Arturo Lorenzo
Un día de Madrid de no sé qué año me sucedió algo indescifrable. El cielo se descompuso y estuvo lloviendo rabiosamente hasta el atardecer. Debía ser finales de otoño, porque anocheció pronto.
Como por ensalmo, tras el intenso aguacero la noche se despejó y, de vuelta a casa, entre los sombríos edificios punteados de luces domésticas, aún me dio tiempo de ver el cielo inflamado de pálidas estrellas. Lo interpreté como un augurio propicio, tal vez no todo está perdido, me dije.
Desesperado por la desesperación de no sentirme amado, esa tarde de lluvia y fango, cometí el error de declararme enamorado de una mujer a la que no había aprendido a amar, en un feo y maloliente bar de Argüelles al que entramos para protegernos de la inclemencia de los cielos.
Chuky Cifuentes era una señorita de provincias perteneciente a una de esas familias adineradas que viven en una de esas ciudades del Norte que pertenecen más a la lluvia y al mar que a la tierra. Habíamos iniciado nuestra relación, básicamente de amistad, quizá con algún baile extremo, algún beso robado y unos chapuzones estrechos, unos meses antes en uno de esos pueblos perdidos, entre montes y bosques, por los que siempre corre un río limpio que acoge con honor y orgullo el contacto leve y furtivo de dos cuerpos jóvenes.
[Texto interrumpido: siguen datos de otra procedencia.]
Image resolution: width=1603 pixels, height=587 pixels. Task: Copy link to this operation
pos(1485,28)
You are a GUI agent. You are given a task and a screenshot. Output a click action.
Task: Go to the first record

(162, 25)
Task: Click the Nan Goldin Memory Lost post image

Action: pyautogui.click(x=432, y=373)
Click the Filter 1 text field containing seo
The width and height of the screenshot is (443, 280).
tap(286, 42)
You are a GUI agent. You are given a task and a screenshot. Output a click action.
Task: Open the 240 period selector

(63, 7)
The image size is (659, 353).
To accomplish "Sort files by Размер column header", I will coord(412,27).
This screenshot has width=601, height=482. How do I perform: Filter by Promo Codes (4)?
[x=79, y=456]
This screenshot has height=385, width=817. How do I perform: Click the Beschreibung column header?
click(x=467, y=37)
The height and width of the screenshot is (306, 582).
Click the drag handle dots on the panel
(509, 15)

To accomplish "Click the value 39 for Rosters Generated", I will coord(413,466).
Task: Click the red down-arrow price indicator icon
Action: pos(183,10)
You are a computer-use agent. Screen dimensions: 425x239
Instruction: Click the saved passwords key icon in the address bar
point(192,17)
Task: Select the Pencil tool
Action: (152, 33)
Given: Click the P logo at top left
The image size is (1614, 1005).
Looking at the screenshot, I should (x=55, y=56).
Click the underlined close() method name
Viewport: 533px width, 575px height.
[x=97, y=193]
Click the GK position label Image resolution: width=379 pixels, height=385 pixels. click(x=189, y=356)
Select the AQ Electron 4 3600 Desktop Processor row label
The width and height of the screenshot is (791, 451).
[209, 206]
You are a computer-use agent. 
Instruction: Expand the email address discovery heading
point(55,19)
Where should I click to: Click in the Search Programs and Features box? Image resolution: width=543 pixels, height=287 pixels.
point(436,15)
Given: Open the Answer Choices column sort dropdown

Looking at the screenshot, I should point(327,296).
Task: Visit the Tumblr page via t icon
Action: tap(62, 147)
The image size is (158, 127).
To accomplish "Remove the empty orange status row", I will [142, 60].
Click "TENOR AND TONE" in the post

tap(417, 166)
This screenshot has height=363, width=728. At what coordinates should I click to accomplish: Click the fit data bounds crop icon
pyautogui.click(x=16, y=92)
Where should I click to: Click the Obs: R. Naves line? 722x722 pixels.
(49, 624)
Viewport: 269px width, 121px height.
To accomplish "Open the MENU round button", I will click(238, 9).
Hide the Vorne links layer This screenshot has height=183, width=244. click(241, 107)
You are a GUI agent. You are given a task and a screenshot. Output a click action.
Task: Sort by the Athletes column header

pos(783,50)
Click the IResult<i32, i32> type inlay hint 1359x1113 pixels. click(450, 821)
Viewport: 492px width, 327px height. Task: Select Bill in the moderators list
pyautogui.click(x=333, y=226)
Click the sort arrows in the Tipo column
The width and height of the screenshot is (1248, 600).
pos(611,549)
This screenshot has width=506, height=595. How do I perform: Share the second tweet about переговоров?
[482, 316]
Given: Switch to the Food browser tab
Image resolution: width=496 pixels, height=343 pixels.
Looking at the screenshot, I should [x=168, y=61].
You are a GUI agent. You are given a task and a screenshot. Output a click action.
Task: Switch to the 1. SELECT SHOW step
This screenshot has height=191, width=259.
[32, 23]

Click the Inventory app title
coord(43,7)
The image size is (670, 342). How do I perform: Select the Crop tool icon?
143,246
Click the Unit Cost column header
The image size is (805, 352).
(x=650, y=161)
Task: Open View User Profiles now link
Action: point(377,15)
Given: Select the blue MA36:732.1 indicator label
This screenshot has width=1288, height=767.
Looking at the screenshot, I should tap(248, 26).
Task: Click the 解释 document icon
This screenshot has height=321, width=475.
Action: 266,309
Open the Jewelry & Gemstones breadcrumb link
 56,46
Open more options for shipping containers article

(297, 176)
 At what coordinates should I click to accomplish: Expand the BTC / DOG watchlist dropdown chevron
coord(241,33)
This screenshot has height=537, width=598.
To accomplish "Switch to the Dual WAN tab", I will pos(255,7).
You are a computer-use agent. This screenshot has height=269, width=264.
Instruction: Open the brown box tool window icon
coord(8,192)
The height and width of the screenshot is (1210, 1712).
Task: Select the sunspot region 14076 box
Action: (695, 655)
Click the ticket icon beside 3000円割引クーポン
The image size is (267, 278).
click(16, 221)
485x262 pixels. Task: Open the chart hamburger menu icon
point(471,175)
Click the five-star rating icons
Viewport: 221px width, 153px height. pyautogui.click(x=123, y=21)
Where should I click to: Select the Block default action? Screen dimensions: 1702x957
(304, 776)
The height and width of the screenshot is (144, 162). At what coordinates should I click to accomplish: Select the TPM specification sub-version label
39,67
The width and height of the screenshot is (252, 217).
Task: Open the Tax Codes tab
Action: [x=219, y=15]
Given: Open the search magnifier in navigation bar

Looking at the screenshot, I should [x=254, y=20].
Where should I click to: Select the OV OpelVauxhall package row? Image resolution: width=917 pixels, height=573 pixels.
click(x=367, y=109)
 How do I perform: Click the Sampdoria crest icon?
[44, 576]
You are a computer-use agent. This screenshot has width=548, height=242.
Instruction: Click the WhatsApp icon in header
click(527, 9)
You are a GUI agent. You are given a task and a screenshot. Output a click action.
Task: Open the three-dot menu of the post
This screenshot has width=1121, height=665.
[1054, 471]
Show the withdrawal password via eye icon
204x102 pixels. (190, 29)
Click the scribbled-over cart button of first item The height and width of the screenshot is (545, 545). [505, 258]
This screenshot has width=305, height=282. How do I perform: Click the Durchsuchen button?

Unas cartas post veraniegas que confirmarían el olvido que pronto seríamos y poco más. No. Sí. Un libro. Un día llama el cartero y me ofrece Escolma posible de Castelao. Venía sin dedicatoria, pero con el exlibris familiar y su nombre impreso por sello de caucho en varios extremos. Guardé el libro, que nunca leí, como una joya del romancero personal que, en aquel tiempo, yo imaginé que todos llevábamos dentro, y que yo aún conservo.
Poco después llegó la foto. Unas semanas antes había sido su puesta de largo –bella tradición irremediablemente ya perdida-. Chuky lucía un sencillo vestido largo que desnudaba sus hombros y apenas dejaba entrever las enormes plataformas sobre las que se alzaba. En una recogida pose intelectual hacía como si leyese un libro (¿el mío?) apoyada en el mármol blanco de una señorial chimenea, como para recordarnos la noble alcurnia de su estirpe.
Dentro de unas semanas iré a Madrid a visitar a mi hermana. ¿Estarás?
Libro, foto, llamada telefónica, pronta visita… todo eso provocó en mí, como luego aprendí a llamarlo según los psicólogos, una pasión imaginaria.
Quedamos en Moncloa y la lluvia inclemente nos obligó a refugiarnos, sin apenas habernos podido abrazar, en el sórdido bar de mesas de formica, incómodas sillas tubulares y un apestoso aroma de morcilla refrita.
Me precipité. Le declaré mi inmenso amor por ella antes de que nos sirvieran las cervezas. Ni siquiera le pregunté por el arduo viaje desde su esquina del mundo hacia el territorio siempre hostil de la meseta interior. No hice mención ni a su libro, ni a su foto, ni a la llamada telefónica ni mucho menos le alabé la neblinosa belleza de sus oscuros ojos grises. Todo fue declaración de intenciones y proyectos. En una alocada huida hacia adelante creo que incluso le llegué a mencionar algo sobre nuestros hijos. Hasta que ella alzó la mano…
Querido mío, parece que no sabes lo que es la amistad. En mi entorno es un valor por sí solo.
Bebió despacio el único sorbo que daría a la cerveza en aquella mesa de formica de aquel bar tan cutre y decaído.
No te ofendas, me dijo, sosteniéndome la mirada. Pero sabes bien que yo no estoy enamorada de ti.
Sorbí mi cerveza conteniendo la respiración.
Pero el problema no es ese. El asunto grave es que tú tampoco estás enamorado de mí.
Entonces, ¿qué pasa?, pregunté desde el altiplano de mi súbita decepción.
Vi cómo recogía con parsimonia su sombrero de fieltro empapado de lluvia, su bolso de pasta crema empapado de lluvia, su foulard de seda fina empapado de lluvia y se alzaba hasta quedar frente a mí mirándome sin pestañear con un suave rictus de ternura.
Lo que pasa es que… all you need is love.
En la cama, en la penumbra exigua de mi camarote urbano, comprendí que los astros me habían traicionado aquella noche súbitamente clareada. En realidad, todo estaba perdido. Nunca más volví a saber de ella.